Entries from a pointing dataset:
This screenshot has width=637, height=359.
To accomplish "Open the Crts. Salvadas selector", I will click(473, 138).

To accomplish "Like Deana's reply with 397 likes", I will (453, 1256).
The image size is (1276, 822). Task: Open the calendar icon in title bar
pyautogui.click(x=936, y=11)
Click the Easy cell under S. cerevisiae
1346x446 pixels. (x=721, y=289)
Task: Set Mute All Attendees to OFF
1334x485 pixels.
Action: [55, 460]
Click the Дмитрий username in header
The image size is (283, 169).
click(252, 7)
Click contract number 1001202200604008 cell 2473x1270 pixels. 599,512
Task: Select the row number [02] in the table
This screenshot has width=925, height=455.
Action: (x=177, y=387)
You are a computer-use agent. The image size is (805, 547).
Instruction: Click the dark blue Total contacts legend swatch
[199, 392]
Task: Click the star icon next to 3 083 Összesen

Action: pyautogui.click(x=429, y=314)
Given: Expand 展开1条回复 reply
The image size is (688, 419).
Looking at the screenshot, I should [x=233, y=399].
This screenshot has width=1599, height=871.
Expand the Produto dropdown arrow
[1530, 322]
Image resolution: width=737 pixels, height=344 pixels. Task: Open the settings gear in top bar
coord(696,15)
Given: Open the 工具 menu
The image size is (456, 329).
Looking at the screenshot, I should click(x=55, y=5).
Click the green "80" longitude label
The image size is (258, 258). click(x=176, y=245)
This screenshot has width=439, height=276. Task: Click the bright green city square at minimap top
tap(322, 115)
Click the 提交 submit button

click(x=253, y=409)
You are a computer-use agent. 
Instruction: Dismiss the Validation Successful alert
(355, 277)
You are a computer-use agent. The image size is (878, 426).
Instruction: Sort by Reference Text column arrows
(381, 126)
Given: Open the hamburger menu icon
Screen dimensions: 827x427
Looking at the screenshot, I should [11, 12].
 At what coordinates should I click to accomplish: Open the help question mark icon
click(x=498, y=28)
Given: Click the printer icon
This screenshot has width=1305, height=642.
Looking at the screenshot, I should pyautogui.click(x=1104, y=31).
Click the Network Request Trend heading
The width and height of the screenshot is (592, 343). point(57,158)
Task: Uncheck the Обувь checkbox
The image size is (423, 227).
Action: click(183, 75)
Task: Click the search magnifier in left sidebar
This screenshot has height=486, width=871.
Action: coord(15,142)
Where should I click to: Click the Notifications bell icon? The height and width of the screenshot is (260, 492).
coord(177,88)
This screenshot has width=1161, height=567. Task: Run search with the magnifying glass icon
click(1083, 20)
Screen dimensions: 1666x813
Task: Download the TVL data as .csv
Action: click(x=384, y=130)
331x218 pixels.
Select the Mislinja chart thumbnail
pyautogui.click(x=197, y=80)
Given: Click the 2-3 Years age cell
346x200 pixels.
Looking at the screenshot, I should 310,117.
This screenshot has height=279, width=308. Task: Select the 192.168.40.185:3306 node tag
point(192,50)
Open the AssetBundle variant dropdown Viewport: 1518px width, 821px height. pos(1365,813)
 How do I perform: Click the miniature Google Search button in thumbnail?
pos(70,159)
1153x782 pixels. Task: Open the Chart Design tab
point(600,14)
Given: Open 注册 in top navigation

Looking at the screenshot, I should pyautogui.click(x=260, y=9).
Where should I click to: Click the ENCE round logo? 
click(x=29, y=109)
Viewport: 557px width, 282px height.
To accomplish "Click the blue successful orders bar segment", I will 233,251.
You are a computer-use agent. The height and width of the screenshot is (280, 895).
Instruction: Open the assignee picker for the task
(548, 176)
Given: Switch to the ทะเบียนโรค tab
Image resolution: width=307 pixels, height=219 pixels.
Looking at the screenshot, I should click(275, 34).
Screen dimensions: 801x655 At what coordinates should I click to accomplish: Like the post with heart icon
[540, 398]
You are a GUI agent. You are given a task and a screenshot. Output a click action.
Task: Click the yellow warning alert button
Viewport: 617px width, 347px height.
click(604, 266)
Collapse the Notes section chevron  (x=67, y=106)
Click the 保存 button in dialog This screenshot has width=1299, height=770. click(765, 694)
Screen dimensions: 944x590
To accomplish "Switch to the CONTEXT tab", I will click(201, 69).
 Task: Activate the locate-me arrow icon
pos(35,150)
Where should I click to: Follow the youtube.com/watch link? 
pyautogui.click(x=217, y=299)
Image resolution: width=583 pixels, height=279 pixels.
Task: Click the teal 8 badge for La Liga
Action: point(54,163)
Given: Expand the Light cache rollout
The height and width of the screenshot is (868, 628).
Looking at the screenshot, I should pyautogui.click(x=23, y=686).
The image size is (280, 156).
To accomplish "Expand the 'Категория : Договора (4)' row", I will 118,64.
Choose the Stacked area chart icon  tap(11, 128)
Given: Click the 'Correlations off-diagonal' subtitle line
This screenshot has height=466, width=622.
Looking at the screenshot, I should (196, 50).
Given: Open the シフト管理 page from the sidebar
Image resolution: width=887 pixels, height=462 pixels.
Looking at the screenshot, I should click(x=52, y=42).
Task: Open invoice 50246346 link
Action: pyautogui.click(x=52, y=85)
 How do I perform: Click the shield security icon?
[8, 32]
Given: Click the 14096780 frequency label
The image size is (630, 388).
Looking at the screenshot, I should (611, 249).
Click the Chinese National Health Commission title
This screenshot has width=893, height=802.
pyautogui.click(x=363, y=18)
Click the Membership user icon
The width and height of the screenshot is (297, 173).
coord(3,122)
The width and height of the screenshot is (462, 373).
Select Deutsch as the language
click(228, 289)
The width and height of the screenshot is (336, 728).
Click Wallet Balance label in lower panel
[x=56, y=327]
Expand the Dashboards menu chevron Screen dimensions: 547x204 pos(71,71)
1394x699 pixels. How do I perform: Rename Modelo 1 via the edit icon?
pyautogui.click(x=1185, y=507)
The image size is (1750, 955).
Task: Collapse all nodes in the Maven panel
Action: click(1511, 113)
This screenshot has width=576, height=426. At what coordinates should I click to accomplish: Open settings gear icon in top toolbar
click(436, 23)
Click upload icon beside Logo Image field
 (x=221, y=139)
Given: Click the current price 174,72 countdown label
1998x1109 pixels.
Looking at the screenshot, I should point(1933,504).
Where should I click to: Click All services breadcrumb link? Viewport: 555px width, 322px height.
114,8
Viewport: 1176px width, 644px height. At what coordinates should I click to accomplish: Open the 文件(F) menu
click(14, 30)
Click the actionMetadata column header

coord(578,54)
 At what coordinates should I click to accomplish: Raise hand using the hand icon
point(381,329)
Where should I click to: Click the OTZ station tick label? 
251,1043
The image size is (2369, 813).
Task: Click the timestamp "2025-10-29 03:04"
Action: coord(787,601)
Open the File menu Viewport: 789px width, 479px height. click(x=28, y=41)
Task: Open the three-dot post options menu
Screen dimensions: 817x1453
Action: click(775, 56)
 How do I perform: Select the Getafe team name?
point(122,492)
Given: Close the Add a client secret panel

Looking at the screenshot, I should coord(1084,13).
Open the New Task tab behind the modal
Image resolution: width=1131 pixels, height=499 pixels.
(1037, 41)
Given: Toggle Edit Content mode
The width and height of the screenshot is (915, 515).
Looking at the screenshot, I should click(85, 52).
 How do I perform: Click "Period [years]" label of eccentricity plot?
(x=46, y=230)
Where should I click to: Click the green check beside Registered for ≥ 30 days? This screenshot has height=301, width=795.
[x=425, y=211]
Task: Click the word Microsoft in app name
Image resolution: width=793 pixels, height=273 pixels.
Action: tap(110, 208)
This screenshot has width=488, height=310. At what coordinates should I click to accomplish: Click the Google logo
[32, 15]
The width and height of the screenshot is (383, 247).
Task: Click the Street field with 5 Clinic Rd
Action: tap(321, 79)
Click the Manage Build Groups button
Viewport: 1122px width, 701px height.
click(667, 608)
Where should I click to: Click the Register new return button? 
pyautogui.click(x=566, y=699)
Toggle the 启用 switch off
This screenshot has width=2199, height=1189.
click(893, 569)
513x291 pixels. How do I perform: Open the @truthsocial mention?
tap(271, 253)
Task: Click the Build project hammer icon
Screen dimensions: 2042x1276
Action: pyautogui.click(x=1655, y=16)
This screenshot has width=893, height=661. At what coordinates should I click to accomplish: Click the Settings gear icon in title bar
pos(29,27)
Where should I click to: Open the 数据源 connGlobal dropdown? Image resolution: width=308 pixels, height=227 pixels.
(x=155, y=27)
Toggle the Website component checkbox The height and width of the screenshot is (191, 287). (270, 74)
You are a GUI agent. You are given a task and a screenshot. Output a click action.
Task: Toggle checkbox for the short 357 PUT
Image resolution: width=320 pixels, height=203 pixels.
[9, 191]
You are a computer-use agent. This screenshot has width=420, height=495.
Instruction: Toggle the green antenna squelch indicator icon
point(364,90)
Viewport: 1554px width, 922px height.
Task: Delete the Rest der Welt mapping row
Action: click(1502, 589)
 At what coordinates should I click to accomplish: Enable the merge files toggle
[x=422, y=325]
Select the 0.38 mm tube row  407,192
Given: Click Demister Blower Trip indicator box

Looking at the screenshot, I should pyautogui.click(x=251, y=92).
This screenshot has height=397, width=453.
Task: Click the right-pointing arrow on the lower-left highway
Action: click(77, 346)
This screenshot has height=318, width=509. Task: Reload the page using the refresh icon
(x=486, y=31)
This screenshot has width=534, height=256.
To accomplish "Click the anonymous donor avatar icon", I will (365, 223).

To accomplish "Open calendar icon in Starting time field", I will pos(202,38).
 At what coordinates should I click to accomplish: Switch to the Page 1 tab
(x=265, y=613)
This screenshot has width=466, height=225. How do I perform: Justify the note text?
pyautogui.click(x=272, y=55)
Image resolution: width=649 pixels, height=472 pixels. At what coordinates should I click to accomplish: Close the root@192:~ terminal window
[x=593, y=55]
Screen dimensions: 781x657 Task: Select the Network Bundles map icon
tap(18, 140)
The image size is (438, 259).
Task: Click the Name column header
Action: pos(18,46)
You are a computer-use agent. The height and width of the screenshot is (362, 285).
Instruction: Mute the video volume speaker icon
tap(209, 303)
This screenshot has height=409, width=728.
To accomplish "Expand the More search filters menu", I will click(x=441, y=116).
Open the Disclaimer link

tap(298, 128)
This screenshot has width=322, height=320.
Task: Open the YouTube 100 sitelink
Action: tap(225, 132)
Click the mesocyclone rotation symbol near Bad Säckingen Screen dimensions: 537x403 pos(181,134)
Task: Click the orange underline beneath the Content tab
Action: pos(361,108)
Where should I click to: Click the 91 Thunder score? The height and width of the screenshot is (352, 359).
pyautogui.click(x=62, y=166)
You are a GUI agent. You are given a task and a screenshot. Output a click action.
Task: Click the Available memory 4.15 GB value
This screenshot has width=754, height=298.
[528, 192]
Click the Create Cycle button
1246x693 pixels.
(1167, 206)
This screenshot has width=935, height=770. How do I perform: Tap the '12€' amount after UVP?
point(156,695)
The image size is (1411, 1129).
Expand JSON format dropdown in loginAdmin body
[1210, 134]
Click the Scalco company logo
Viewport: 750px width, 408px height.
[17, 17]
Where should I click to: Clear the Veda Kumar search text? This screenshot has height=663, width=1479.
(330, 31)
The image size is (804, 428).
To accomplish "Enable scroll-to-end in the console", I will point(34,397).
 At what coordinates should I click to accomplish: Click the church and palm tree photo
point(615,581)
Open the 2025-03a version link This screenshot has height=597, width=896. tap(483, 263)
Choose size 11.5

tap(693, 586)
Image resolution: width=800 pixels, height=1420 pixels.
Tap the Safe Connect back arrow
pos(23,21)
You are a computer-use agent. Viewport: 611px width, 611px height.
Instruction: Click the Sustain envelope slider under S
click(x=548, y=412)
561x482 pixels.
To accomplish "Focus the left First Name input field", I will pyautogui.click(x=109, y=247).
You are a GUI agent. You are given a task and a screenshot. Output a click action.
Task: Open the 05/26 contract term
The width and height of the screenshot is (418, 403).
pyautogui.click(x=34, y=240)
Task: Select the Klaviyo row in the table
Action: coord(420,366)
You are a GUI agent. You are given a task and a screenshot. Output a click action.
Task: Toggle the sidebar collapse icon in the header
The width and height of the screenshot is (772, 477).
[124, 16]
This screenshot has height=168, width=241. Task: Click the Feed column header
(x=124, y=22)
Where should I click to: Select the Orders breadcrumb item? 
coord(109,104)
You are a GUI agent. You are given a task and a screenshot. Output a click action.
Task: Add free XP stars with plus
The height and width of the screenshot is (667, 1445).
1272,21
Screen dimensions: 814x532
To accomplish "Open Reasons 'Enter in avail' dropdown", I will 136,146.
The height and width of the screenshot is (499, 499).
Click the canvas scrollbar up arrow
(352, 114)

Directions for this task:
Reproduce every line of the entries above, starting at the one containing "The height and width of the screenshot is (499, 499)." and continuing through the final line, both ends included.

Answer:
The height and width of the screenshot is (499, 499).
Click the canvas scrollbar up arrow
(352, 114)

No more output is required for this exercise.